Die neue Menschheit ist nicht mit der alten vergleichbar!, mahnte sich Rhodan. Zum Glück nicht. Seinen Aufbruch in den Kosmos hatte er mit Soldaten begonnen, die noch im Kalten Krieg zwischen den terrestrischen Atommächten aufgewachsen waren und sich dann von dem ersten Schritt aus dem Solsystem hinaus überlegenen Gegnern gegenüber gesehen hatten.

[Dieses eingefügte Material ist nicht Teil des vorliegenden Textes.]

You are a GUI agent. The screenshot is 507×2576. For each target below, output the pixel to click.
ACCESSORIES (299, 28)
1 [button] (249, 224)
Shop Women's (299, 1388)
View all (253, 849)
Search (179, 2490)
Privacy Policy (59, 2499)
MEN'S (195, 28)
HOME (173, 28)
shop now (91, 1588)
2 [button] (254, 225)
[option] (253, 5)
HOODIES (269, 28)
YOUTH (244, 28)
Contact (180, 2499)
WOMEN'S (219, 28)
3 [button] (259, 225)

Dieser junge Pilot hatte niemals Krieg miterlebt, Atlans Sternengöttern sei Dank. Die gesamte Stardust-Menschheit war eine junge und friedlich expandierende Gesellschaft. Vor fast fünfzig Jahren, bei den Kämpfen in der Stardust-Galaxis, war vielleicht ein Drittel der heutigen Bevölkerung noch gar nicht geboren.

Nein, die ersten Terraner hatten sich grundlegend von den Stardust-Menschen unterschieden. Bei aller Erinnerung an den vergleichbaren Schwung, die Tatkraft und Kreativität, die die neue Menschheit an den Tag legte, fielen Rhodan stets die Unterschiede ins Auge. Hier kamen junge Soldaten nicht von einem harten Kampfeinsatz nach Hause, sondern gut ausgebildet von der Akademie.

»Gib es auf.« Rhodan atmete tief durch und lehnte sich in seinem Sessel zurück. »Es ist sinnlos. Wir haben keine Chance.«

Tondesi konnte den Blick nicht von ihm lösen. »Aber ich muss doch ...«

»Es gibt kein Entrinnen«, sagte Rhodan ruhig. »Wir können dem Netzweber nicht entkommen. Aber uns wird nichts passieren.«

Seine Gelassenheit beruhte auf Erfahrungswerten. Er hatte schon einmal engeren Kontakt mit zwei Netzwebern namens Radyl und Felna gehabt. Das war schon einige Zeit her ...

»Er will uns nichts Böses. Ich weiß nicht, was er von uns will, aber eine Flucht vor ihm ist unmöglich.« Rhodan warf einen Blick auf das Holo. Der Netzweber kam dem Shuttle rasch näher, umschloss es mit einem immer festeren Griff.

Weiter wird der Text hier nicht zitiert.